We can specify that we want to e.g. average the mass values for each discovery method:

In [None]:
chart.mark_point().encode(
    x=alt.X('average(pl_bmassj)', scale=alt.Scale(type='log')),
    y='pl_discmethod'
)

Altair supports making interactive plots:

In [None]:
alt.Chart(df).mark_circle(size=60).encode(
    x=alt.X('pl_orbper', scale=alt.Scale(type='log'), axis=alt.Axis(grid=False)),
    y=alt.Y('pl_bmassj', scale=alt.Scale(type='log'), axis=alt.Axis(grid=False)),
    tooltip=['pl_name', 'pl_discmethod', 'pl_orbper', 'pl_bmassj'],
).interactive()

and many more kinds of plots, which you can see in the [example gallery](https://altair-viz.github.io/gallery/index.html).

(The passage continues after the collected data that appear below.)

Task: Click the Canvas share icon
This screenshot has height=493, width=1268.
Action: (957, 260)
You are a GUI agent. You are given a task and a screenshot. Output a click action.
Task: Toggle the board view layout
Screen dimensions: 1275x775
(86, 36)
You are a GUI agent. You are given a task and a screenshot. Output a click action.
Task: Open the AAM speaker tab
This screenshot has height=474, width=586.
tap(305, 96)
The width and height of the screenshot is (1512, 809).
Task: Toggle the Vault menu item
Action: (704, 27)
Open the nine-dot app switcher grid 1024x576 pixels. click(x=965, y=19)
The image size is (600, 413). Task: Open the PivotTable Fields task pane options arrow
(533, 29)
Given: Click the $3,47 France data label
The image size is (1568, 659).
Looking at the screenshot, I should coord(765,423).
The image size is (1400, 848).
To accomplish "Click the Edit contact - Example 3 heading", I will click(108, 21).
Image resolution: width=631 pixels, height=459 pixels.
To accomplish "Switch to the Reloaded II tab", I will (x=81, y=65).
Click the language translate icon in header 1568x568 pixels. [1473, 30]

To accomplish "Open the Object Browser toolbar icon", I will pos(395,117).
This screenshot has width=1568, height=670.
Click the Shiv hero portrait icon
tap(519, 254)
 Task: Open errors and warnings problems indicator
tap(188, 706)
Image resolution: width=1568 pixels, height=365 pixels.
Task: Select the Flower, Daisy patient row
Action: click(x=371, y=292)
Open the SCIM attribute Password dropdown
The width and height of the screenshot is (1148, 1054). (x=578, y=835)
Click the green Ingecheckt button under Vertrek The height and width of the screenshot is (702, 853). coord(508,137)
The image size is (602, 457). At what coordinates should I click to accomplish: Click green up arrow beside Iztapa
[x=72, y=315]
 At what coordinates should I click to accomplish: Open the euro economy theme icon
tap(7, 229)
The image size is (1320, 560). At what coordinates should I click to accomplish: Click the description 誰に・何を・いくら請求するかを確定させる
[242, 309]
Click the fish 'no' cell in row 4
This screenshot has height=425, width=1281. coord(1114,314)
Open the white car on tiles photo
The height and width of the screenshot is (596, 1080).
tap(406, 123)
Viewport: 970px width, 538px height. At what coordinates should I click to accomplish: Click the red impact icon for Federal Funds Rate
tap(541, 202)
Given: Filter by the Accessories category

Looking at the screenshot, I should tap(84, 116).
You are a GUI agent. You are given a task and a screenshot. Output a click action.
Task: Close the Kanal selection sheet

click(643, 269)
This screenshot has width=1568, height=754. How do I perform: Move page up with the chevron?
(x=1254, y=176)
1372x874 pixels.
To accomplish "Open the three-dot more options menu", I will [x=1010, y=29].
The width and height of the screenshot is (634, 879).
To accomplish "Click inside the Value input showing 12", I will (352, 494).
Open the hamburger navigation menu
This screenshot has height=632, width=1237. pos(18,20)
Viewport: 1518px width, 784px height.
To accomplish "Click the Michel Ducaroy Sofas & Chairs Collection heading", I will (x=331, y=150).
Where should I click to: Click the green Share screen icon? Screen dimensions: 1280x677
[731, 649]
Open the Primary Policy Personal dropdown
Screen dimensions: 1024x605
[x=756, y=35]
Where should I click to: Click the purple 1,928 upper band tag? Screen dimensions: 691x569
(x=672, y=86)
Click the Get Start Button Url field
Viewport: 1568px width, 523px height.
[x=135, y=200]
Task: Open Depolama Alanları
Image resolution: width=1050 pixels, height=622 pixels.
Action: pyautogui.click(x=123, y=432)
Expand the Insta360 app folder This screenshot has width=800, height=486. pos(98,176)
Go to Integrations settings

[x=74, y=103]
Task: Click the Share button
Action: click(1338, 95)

## Specialized visualizations

The third main category of visualization packages are ones that offer specialized, in some cases domain-specific, types of plots. Here we can try out the [PyWWT](https://pywwt.readthedocs.io/en/stable/) package which provides an interface to [WorldWide Telescope](http://worldwidetelescope.org).

In [None]:
from pywwt.jupyter import WWTJupyterWidget

In [None]:
wwt = WWTJupyterWidget()
wwt

In [None]:
wwt.layer_controls

Note - to zoom, press the shift key and use e.g. two-finger scroll.

PyWWT makes it possible to plot tabular data (and soon image data) using:

In [None]:
layer = wwt.layers.add_data_layer(table=catalog, lon_att='ra', lat_att='dec', frame='Sky')

We can change the size of the points with:

In [None]:
layer.size_scale = 100

and we can also set the point olor according to an attribute:

In [None]:
layer.cmap_att = 'st_teff'
layer.cmap_vmin = 3000
layer.cmap_vmax = 6000

WorldWide Telescope also has a full 3-d mode which can be enable as follows:

In [None]:
wwt.set_view('solar system')
wwt.solar_system.cosmos = False  # disable large-scale structure for performance

We can now tell the data layer about the distance as a third dimension:

In [None]:
layer.alt_att = 'gaia_dist'
layer.alt_unit = 'pc'
layer.far_side_visible = True